== Problem to solve ==
Please return the records below exactly as they appear, from the line containing "Task: Open logs" through the line containing "Action: [x=15, y=37]", inclusive, and leave the pictures out of your answer.
----- Provided data
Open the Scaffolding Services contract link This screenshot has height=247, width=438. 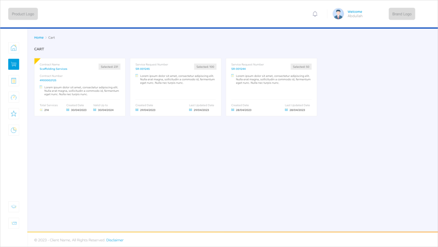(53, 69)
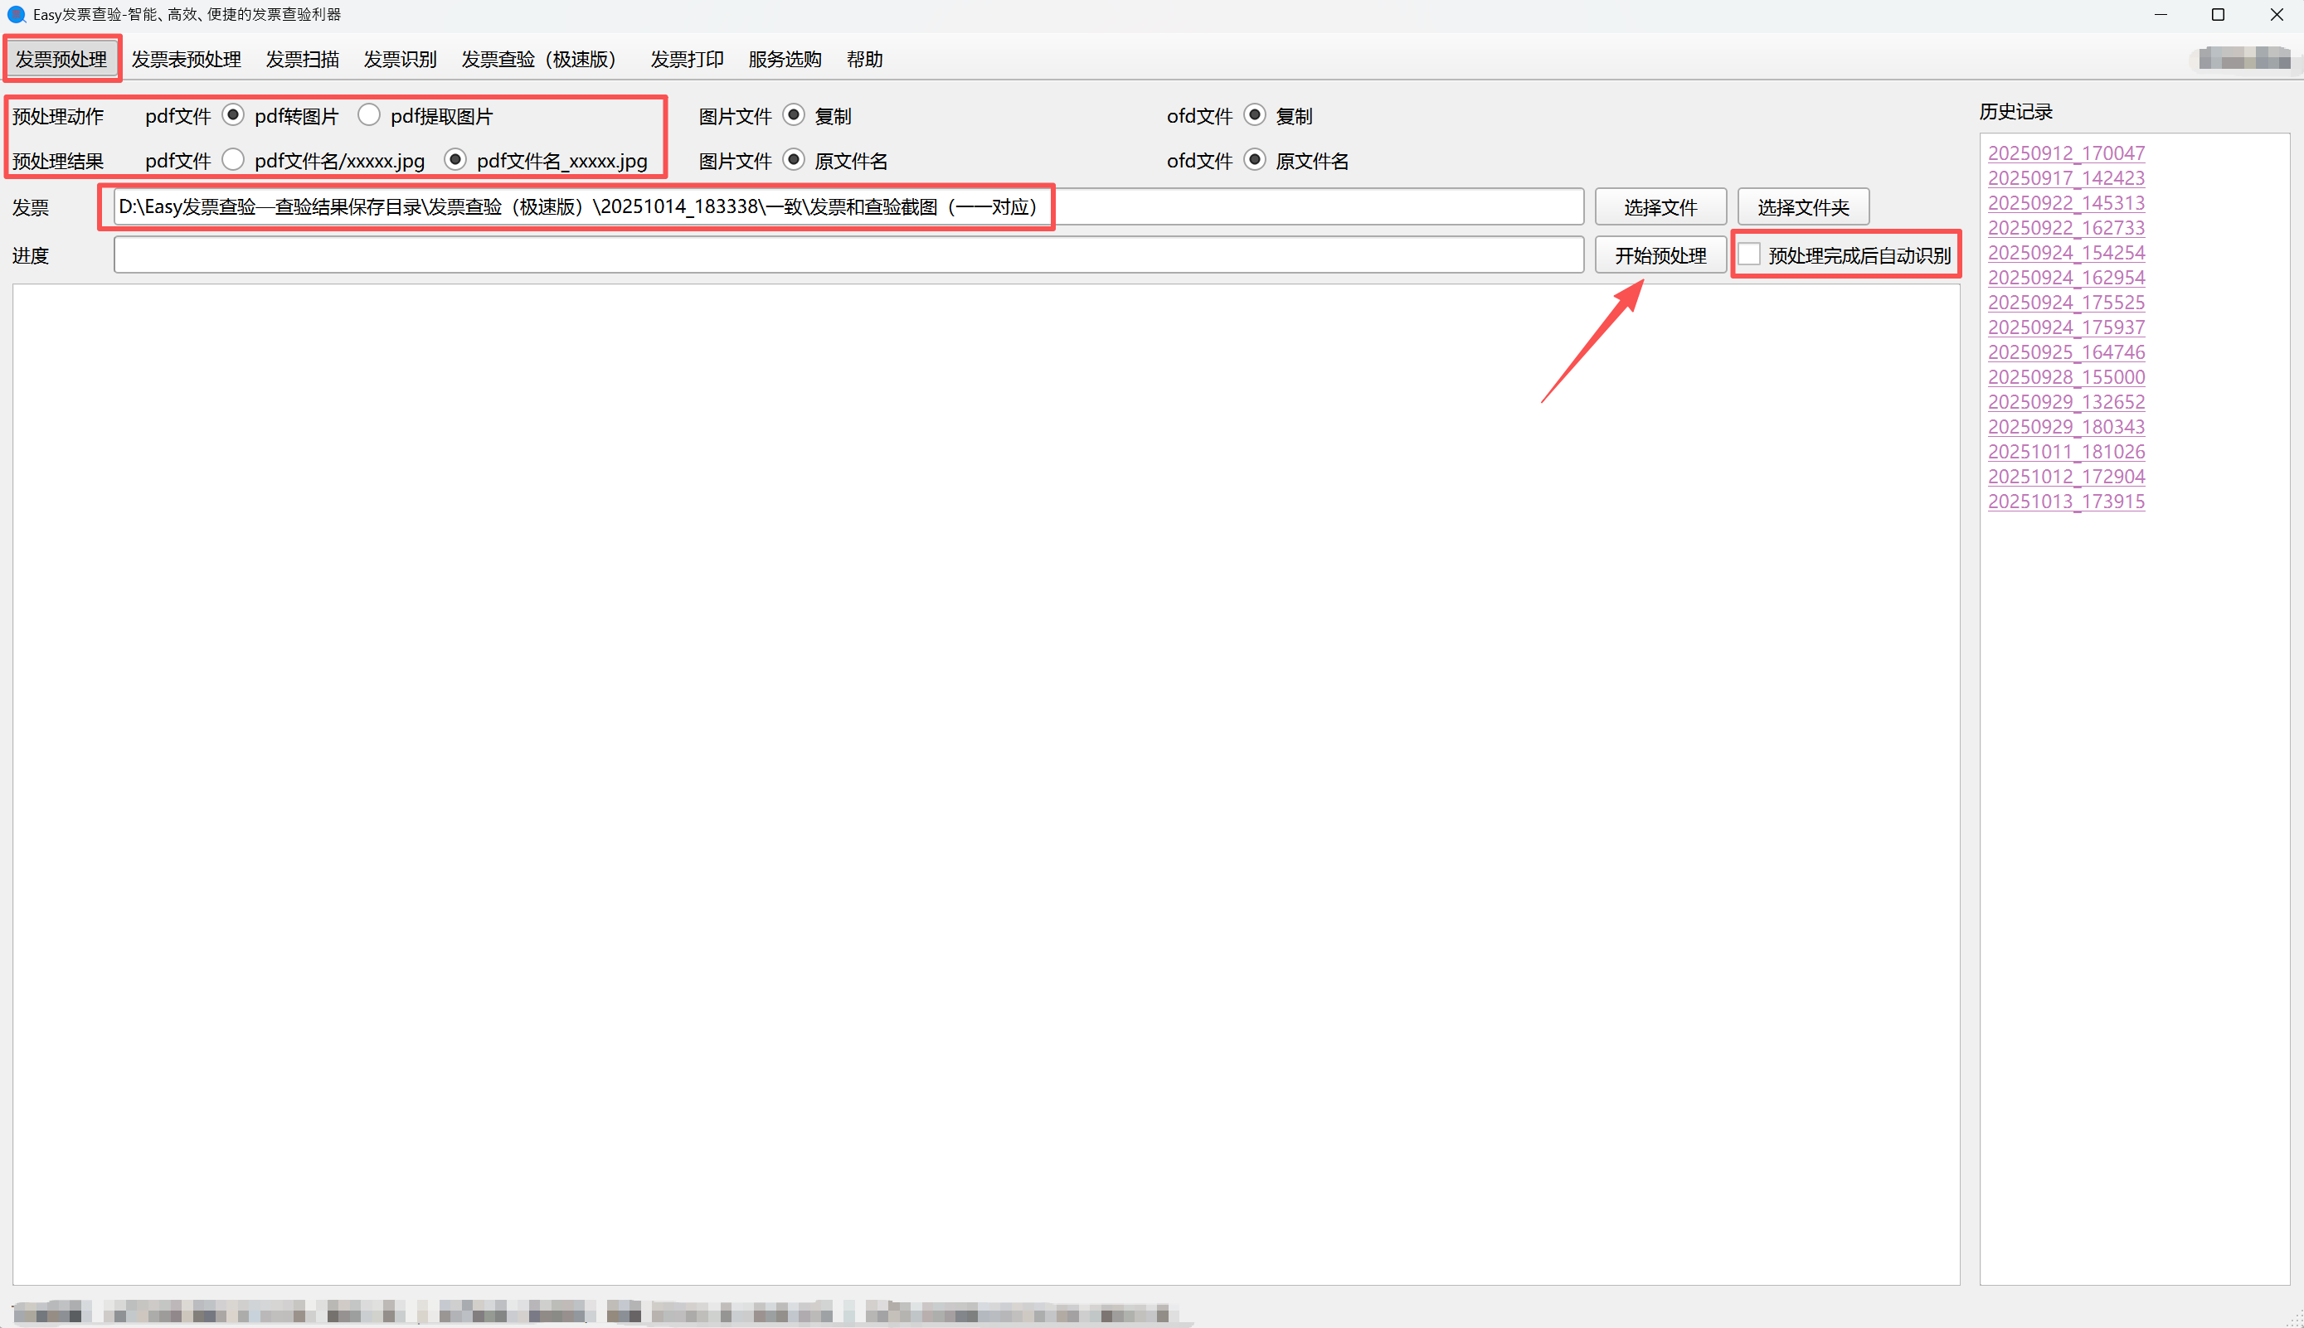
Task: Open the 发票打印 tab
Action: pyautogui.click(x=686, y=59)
----------
----- Provided data
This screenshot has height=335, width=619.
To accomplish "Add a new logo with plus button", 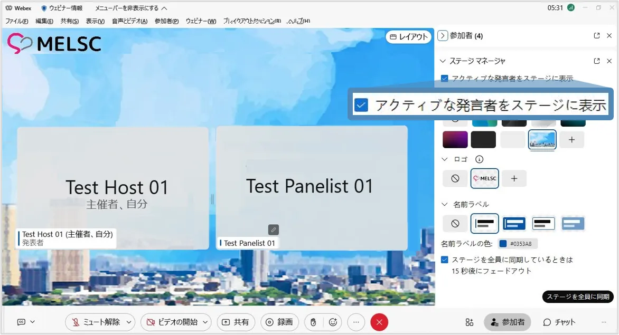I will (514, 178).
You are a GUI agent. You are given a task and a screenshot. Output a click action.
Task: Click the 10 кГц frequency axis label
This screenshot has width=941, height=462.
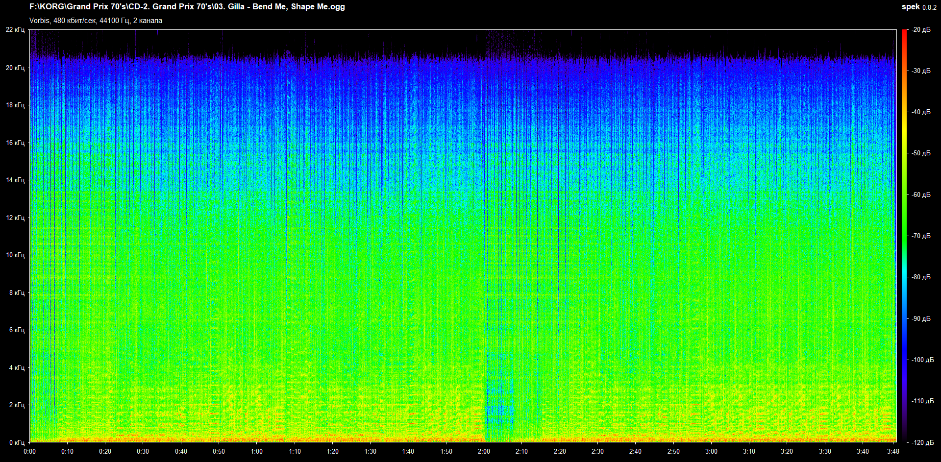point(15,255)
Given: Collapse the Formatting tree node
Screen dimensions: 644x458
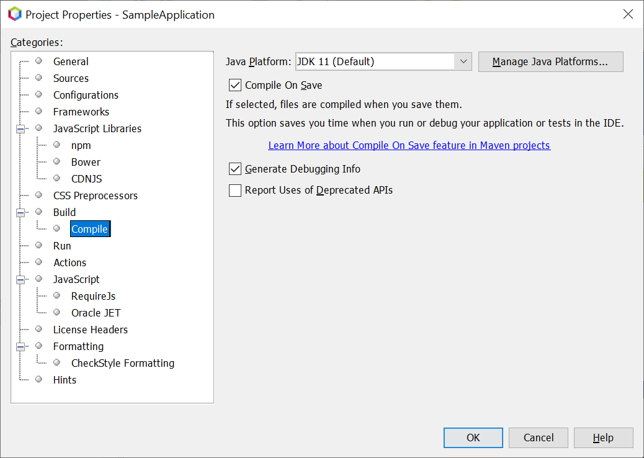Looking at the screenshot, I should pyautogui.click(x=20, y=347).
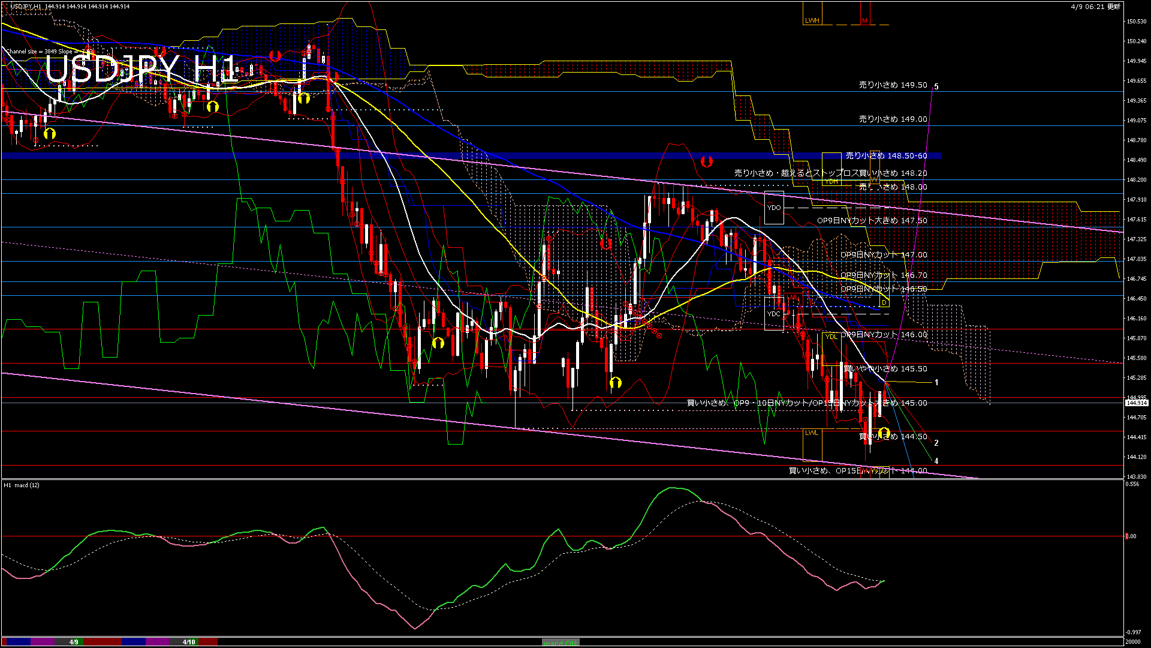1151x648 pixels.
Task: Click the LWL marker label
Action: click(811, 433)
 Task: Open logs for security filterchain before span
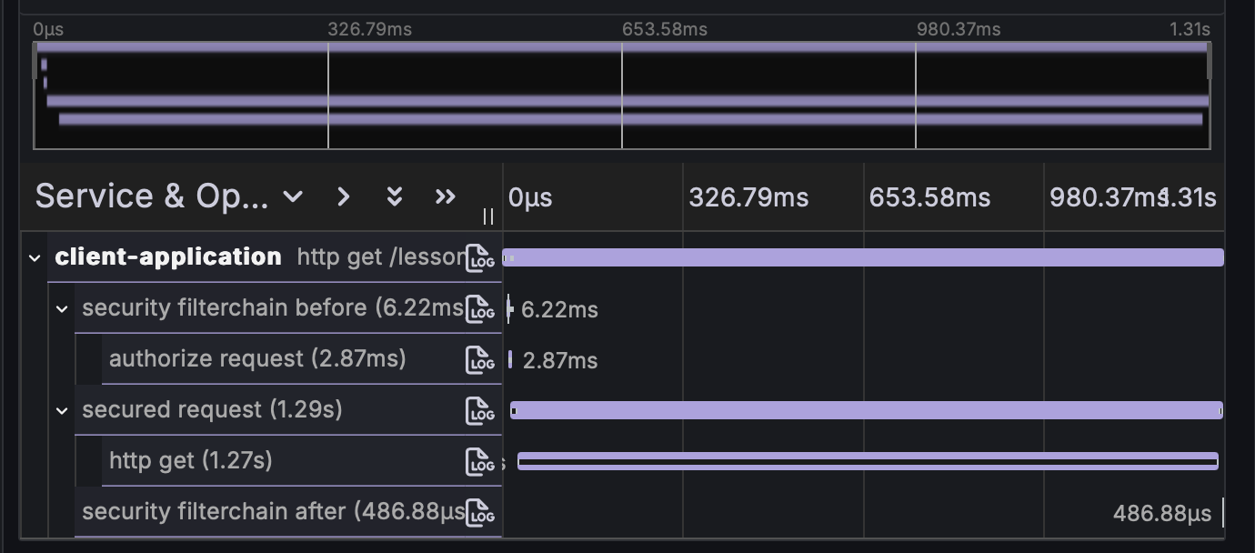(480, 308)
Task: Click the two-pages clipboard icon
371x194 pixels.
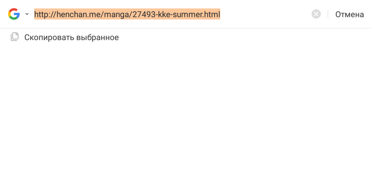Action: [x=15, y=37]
----------
----- Provided data
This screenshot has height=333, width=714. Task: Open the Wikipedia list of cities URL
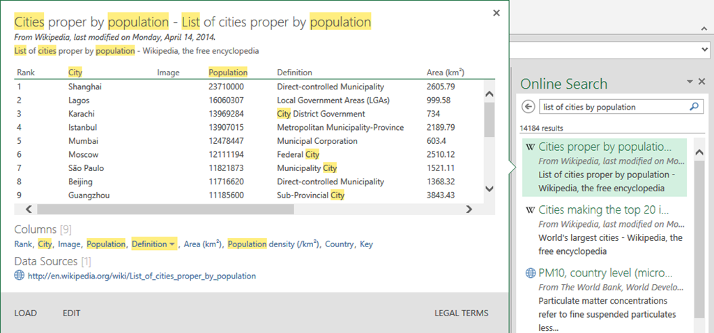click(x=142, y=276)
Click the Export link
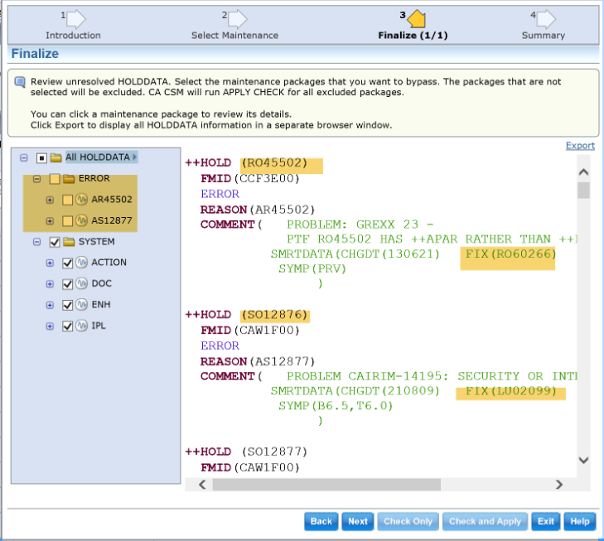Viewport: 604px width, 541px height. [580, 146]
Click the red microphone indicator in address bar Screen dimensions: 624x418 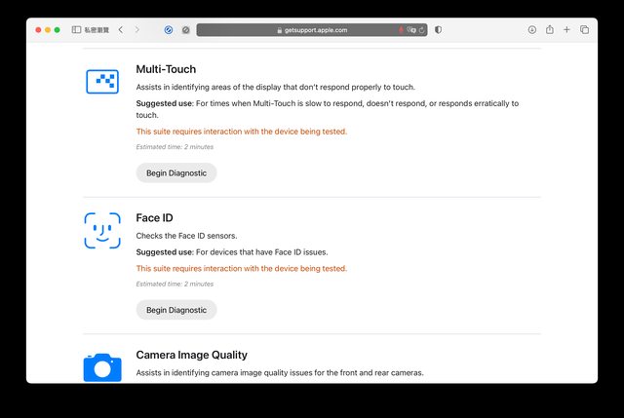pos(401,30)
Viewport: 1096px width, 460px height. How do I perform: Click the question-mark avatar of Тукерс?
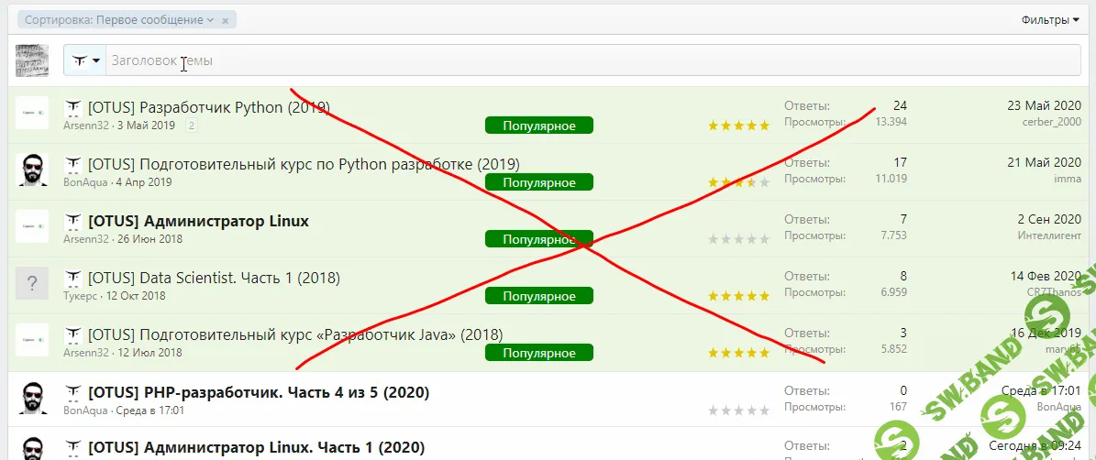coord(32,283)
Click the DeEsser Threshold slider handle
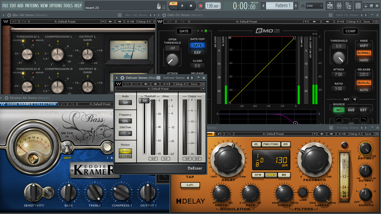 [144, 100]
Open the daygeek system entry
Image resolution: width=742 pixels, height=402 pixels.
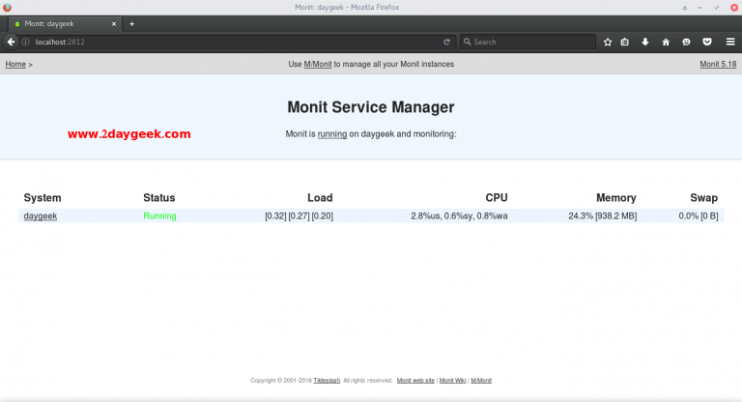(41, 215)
----------
== Result for this task ==
 Task: Open logs for security filterchain before span
(480, 308)
Task: Click the two-pages clipboard icon
371x194 pixels.
Action: [x=15, y=37]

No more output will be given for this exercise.